(Related to Checkpoint 9.4) (Bond valuation) A bond that matures in 15 years has a $\$ 1,000$ par value. The annual coupon interest rate is 14 percent and the market's required yield to maturity on a comparable-risk bond is 17 percent. What would be the value of this bond if it paid interest annually? What would be the value of this bond if it paid interest semiannually? a. The value of this bond if it paid interest annually would be $\$ 840.27$. (Round to the nearest cent.) b. The value of this bond if it paid interest semiannually would be $\$ \square$. (Round to the nearest cent.)

Step 1 ：Given values are: Par value of the bond is \$1000, Annual coupon interest rate is 14\%, Market's required yield to maturity is 17\%, and Years until the bond matures is 15.

Step 2 ：First, calculate the semiannual values. The semiannual coupon rate is the annual coupon rate divided by 2, which is \(0.14 / 2 = 0.07\) or 7\%. The semiannual yield is the annual yield divided by 2, which is \(0.17 / 2 = 0.085\) or 8.5\%. The number of periods is the years to maturity times 2, which is \(15 * 2 = 30\).
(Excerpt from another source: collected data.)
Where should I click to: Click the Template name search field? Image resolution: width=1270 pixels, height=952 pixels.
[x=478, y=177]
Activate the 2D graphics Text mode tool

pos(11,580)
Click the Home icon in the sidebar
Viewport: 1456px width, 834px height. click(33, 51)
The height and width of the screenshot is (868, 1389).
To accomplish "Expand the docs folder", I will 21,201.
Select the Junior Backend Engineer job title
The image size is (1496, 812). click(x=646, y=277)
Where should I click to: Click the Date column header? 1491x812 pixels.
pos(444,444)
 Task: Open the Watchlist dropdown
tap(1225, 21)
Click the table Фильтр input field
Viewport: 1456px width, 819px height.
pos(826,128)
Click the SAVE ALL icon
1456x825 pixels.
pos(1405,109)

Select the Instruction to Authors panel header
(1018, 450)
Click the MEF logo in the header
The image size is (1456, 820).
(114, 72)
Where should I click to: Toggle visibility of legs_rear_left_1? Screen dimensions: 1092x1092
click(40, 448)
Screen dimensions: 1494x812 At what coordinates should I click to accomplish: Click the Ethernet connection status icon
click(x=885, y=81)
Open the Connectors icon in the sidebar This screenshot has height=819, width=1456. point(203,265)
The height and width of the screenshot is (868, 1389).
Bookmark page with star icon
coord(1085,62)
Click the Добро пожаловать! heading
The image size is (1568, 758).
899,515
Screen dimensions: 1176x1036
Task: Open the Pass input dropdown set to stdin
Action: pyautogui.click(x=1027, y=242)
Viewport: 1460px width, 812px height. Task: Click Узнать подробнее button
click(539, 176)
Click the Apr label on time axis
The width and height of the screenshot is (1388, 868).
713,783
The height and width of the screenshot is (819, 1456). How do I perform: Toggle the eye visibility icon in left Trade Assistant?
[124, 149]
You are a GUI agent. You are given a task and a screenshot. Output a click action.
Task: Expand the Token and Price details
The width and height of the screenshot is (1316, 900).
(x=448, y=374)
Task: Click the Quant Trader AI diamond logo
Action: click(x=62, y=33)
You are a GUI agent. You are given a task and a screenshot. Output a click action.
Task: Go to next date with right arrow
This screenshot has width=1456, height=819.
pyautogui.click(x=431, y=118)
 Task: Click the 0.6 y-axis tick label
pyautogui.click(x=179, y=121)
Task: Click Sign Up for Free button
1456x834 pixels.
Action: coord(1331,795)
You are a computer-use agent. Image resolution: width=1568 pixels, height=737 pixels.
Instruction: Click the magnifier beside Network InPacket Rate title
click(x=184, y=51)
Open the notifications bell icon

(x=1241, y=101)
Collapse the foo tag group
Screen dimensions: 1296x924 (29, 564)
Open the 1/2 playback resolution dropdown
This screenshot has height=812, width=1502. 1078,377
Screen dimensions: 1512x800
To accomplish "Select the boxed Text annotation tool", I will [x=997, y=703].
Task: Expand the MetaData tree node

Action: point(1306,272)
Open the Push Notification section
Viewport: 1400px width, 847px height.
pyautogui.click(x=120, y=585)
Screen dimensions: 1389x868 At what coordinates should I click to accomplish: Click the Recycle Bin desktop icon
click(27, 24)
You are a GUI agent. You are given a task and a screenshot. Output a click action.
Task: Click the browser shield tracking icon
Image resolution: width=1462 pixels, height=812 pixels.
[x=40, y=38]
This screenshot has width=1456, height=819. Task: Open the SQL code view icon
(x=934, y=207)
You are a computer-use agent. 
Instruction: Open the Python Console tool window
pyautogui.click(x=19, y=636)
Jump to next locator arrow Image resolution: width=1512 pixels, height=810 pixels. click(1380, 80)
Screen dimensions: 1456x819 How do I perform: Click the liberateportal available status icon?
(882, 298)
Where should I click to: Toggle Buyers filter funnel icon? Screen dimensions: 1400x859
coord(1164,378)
Step 3 ：Next, calculate the semiannual interest payment. This is the par value times the semiannual coupon rate, which is \(1000 * 0.07 = \$70\).

Step 4 ：Then, calculate the present value of the interest payments (annuity). This is the interest payment times the quantity 1 minus the quantity 1 plus the semiannual yield raised to the negative number of periods, all divided by the semiannual yield. This is \(70 * (1 - (1 + 0.085)^{-30}) / 0.085 = \$752.28\).

Step 5 ：After that, calculate the present value of the par value at maturity (lump sum). This is the par value divided by the quantity 1 plus the semiannual yield raised to the number of periods. This is \(1000 / (1 + 0.085)^{30} = \$86.52\).

Step 6 ：Finally, calculate the total value of the bond. This is the sum of the present value of the interest payments and the present value of the par value at maturity. This is \(752.28 + 86.52 = \$838.80\).

Step 7 ：So, the value of this bond if it paid interest semiannually would be \(\boxed{\$838.80}\). (Round to the nearest cent.)